Work Capability Assessment: Health

(asked on 2nd September 2024) - View Source

Question to the Department for Work and Pensions:

To ask the Secretary of State for Work and Pensions, If she will collect information on potential links between the fitness for work test and (a) suicides, (b) other deaths and (c) harm.


Answered by
Stephen Timms Portrait
Stephen Timms
Minister of State (Department for Work and Pensions)
This question was answered on 9th September 2024

DWP does not collect or record the cause of a customer’s death and will not usually be made aware of how a customer died. Cause of death is determined by a doctor or a coroner. There is no requirement for a Coroner to inform the department of the outcome of an inquest unless they are named as an Interested Person at that inquest - or the coroner decides to issue a Prevention of Future Deaths report to the department. This means the department is not able to collect the information suggested.

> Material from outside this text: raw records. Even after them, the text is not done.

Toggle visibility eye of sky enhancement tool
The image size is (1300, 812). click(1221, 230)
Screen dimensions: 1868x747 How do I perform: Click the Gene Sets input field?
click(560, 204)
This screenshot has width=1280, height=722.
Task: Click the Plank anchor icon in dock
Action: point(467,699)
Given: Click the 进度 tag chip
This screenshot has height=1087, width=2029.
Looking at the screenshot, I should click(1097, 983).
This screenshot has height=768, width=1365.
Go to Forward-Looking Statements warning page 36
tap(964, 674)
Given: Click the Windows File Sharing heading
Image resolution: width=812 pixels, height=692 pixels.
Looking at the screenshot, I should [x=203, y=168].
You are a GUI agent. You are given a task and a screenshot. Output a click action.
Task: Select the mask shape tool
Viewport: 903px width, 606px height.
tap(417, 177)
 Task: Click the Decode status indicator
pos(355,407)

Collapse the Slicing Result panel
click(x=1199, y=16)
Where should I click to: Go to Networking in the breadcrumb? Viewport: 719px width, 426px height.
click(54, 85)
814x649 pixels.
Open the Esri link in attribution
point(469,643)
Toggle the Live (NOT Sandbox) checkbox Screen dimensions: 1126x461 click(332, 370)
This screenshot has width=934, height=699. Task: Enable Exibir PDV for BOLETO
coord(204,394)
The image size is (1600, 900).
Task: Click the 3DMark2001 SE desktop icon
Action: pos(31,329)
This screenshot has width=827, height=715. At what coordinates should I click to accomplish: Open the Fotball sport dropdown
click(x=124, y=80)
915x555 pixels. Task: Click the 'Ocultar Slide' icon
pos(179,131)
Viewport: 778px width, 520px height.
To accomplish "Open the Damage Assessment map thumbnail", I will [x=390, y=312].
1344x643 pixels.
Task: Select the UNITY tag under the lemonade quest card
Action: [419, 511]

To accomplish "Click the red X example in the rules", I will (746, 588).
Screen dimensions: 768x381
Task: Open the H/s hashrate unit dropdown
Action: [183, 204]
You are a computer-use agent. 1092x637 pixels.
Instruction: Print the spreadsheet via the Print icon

Attempted suicides and suicides are tragic and complex issues. The department takes very seriously any suggestion that its actions, including any related to the fitness for work test, may have contributed to one. Where appropriate the department will undertake an Internal Process Review to establish if anything should have been done differently or if there are any lessons the department can learn.

Thematic learning from these serious cases is fed into the departments Serious Case Panel, which has an external chair, and considers a range of evidence from across the department. We are looking at ways to increase the amount of information made public about the work of the Serious Case Panel without jeopardising the privacy of the customers whose cases have been reviewed.